Brand Volume is dead; it’s all about brand voice. It’s almost like a music recording. Sage producers like Brian Eno know that adding yet another track to a multi-track recording usually has a counter-productive effect: instead of adding momentum to a tune, it decreases. The more tracks you record, the less space there is for ‘resonance’ – which is the inexplicable room of imagination that characterizes mythical recordings. Listen to the soundscapes on The Beatles’ White Album, T-Bone Burnett’s most recent recordings, the late Talk Talk, or U2’s Joshua Tree, and you will hear what I mean.
It’s the same with branding. Brand volume can eclipse brand voice, and a multitude of aggressive one-to(o)-many brand channels can compromise the ‘resonance’ of a brand. The less top-down branding you provide, the bigger the room for your audiences to own and shape a brand personality according to their preferences and needs. Trust them: They will fill the gap and create a ‘brandscape’ on their own. Look at what happened with MySpace – zero advertising, zero branding, but it has evolved as the most popular brand of all the unbranded brands out there.
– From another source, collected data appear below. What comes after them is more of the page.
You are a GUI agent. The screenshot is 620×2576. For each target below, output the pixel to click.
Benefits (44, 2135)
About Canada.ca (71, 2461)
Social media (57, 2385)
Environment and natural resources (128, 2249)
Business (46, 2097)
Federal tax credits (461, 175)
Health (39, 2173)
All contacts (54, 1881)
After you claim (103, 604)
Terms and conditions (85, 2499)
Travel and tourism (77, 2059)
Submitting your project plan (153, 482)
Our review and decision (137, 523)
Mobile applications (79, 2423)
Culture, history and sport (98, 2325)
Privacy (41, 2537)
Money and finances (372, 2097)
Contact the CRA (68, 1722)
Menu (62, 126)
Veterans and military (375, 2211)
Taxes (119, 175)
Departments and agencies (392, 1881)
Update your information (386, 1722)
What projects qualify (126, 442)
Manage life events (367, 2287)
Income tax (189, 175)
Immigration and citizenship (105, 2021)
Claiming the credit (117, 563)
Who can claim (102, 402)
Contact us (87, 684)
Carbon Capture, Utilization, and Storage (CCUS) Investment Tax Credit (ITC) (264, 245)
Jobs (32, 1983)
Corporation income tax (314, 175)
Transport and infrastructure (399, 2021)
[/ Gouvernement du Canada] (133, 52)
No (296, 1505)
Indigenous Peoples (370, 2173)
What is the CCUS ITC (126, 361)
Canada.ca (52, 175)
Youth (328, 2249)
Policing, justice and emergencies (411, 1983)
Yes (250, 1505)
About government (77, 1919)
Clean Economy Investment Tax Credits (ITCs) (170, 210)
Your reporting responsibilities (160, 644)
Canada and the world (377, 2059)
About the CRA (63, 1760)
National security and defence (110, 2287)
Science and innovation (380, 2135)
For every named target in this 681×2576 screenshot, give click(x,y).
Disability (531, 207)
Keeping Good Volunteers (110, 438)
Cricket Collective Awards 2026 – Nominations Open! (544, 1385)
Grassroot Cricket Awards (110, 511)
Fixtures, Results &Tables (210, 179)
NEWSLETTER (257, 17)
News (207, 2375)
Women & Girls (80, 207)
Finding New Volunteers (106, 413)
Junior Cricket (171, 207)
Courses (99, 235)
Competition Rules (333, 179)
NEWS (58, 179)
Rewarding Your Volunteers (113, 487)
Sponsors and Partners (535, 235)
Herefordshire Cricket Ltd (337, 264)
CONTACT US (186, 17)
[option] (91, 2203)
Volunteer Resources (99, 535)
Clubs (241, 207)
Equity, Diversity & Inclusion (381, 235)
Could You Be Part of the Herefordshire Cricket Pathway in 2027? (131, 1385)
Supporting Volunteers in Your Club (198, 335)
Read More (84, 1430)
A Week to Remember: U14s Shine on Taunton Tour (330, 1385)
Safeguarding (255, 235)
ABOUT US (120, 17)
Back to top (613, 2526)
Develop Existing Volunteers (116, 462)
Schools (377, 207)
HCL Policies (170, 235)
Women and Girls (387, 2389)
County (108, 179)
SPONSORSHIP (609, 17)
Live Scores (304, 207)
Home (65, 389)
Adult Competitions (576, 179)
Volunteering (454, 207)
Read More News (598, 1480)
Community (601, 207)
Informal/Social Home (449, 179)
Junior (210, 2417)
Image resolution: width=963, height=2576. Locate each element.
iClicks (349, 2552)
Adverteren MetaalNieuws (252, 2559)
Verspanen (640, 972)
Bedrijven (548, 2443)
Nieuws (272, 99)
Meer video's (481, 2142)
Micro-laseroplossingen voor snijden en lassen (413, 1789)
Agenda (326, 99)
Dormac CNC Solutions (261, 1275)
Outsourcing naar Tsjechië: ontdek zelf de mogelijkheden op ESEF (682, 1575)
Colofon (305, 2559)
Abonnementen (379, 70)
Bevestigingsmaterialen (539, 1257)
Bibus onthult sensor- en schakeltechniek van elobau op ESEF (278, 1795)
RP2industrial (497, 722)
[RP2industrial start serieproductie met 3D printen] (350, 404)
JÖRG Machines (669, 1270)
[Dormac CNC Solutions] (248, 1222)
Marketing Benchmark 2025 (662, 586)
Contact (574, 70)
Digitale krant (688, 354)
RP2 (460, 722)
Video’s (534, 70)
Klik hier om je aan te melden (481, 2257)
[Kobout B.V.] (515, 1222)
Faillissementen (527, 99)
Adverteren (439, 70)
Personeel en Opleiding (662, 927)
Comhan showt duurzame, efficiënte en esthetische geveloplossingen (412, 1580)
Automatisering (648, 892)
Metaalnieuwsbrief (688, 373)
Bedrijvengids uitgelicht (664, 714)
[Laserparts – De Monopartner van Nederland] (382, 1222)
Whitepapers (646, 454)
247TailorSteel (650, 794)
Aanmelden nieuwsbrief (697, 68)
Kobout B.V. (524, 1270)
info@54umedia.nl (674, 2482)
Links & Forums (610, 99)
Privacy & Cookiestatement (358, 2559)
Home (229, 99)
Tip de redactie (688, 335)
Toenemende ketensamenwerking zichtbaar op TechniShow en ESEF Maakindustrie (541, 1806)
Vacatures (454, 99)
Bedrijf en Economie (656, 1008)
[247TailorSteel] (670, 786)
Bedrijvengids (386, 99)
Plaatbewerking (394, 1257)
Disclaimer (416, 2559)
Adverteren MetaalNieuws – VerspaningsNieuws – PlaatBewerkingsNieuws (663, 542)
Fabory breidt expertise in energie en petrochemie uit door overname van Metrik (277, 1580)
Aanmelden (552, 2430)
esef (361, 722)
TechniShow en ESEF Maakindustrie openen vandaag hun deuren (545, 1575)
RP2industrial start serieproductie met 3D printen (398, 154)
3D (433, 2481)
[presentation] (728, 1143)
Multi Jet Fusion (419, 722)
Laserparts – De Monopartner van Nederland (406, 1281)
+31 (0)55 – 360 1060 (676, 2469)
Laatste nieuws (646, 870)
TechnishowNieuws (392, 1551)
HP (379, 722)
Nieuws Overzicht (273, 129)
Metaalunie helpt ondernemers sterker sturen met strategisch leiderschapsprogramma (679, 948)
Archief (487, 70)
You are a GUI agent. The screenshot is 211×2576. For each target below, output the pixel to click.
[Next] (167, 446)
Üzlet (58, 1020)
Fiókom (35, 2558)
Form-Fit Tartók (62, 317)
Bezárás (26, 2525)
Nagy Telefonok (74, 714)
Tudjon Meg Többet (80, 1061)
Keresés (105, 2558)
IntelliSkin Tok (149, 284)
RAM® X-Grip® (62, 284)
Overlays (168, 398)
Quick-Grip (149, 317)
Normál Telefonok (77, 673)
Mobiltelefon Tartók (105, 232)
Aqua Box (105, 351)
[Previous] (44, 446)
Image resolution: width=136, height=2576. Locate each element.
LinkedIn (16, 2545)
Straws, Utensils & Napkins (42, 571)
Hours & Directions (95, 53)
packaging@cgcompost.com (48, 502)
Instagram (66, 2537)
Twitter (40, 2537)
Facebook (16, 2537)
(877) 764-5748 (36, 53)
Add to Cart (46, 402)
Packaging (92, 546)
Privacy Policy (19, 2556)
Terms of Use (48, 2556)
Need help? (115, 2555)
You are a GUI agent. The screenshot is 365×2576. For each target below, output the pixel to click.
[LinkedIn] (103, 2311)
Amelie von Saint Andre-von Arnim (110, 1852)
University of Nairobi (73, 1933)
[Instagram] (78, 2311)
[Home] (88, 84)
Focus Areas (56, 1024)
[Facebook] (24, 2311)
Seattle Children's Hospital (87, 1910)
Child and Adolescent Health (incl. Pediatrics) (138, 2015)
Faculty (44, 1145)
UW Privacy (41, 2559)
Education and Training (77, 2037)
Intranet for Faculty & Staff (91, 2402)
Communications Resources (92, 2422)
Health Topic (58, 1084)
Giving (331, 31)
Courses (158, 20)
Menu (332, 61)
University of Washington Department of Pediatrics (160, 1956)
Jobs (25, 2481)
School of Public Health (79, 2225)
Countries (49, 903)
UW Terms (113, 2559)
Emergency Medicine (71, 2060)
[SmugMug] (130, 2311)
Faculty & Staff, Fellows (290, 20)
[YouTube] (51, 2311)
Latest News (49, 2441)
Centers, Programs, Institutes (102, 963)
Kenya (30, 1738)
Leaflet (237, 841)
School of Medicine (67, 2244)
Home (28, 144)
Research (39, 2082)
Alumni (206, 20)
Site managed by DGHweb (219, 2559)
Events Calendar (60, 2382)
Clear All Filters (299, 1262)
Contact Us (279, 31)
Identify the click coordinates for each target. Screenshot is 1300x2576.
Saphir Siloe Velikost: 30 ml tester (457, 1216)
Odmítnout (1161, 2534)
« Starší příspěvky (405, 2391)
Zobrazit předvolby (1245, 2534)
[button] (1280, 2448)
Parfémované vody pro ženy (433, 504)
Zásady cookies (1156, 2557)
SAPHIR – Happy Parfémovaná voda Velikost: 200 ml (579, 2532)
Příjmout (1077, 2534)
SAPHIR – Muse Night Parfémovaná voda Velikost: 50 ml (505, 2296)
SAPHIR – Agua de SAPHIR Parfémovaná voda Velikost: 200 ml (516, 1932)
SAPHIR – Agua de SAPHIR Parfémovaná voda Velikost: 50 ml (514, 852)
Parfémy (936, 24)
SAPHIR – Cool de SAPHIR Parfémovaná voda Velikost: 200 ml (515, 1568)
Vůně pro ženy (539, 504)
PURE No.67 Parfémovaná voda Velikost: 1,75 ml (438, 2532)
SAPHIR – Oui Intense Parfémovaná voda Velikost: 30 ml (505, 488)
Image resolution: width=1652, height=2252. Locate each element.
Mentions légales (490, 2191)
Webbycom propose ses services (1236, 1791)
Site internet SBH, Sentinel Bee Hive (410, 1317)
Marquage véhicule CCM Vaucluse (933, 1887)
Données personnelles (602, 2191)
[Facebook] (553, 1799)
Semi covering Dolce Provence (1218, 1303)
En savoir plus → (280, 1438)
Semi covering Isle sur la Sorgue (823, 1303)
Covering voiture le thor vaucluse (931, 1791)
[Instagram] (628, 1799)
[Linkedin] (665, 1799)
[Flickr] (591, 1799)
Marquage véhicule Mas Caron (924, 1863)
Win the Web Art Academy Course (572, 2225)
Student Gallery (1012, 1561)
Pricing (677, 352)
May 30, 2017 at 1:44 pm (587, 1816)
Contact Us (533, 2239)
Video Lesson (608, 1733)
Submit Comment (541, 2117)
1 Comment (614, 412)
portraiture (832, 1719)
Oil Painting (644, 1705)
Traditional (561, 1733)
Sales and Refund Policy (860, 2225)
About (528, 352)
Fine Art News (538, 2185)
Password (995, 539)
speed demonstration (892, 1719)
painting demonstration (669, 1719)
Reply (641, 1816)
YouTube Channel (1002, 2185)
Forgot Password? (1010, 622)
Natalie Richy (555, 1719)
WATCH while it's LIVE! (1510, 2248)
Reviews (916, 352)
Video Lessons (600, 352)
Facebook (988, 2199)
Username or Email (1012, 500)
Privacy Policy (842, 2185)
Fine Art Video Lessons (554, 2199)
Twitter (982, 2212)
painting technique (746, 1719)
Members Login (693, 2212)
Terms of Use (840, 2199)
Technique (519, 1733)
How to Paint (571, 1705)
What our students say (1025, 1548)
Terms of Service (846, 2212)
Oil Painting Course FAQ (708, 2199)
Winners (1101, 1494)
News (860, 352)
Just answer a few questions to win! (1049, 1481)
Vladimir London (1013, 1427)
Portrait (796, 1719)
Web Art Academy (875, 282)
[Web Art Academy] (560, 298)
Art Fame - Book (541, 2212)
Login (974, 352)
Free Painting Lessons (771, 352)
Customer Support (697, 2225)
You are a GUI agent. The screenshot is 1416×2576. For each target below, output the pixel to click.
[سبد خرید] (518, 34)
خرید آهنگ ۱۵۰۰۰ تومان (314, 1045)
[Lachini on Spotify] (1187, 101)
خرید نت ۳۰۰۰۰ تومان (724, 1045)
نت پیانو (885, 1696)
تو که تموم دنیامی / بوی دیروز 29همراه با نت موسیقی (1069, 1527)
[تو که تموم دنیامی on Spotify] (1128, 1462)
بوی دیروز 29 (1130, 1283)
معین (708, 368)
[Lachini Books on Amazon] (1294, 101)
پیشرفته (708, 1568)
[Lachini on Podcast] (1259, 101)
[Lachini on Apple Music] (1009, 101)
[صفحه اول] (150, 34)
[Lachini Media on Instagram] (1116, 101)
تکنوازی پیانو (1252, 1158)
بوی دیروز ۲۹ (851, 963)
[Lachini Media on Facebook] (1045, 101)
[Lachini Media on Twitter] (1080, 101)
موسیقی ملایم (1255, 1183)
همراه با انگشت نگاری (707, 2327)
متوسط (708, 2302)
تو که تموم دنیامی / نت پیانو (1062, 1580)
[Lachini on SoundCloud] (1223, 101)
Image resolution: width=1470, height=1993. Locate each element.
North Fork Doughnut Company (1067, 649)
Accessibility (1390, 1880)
Brands are just adapting to the fact that the ‘Less is More’ paradigm has found its way back into the cultural canon: In his new book “Design Your Self – Rethinking the Way you Work, Live, Love and Play,” minimalist designer Karim Rashid propagates a new “sensual minimalism,” teaching readers to use “addition by subtraction” and applying the ‘Less is More’ rule to all aspects of daily life.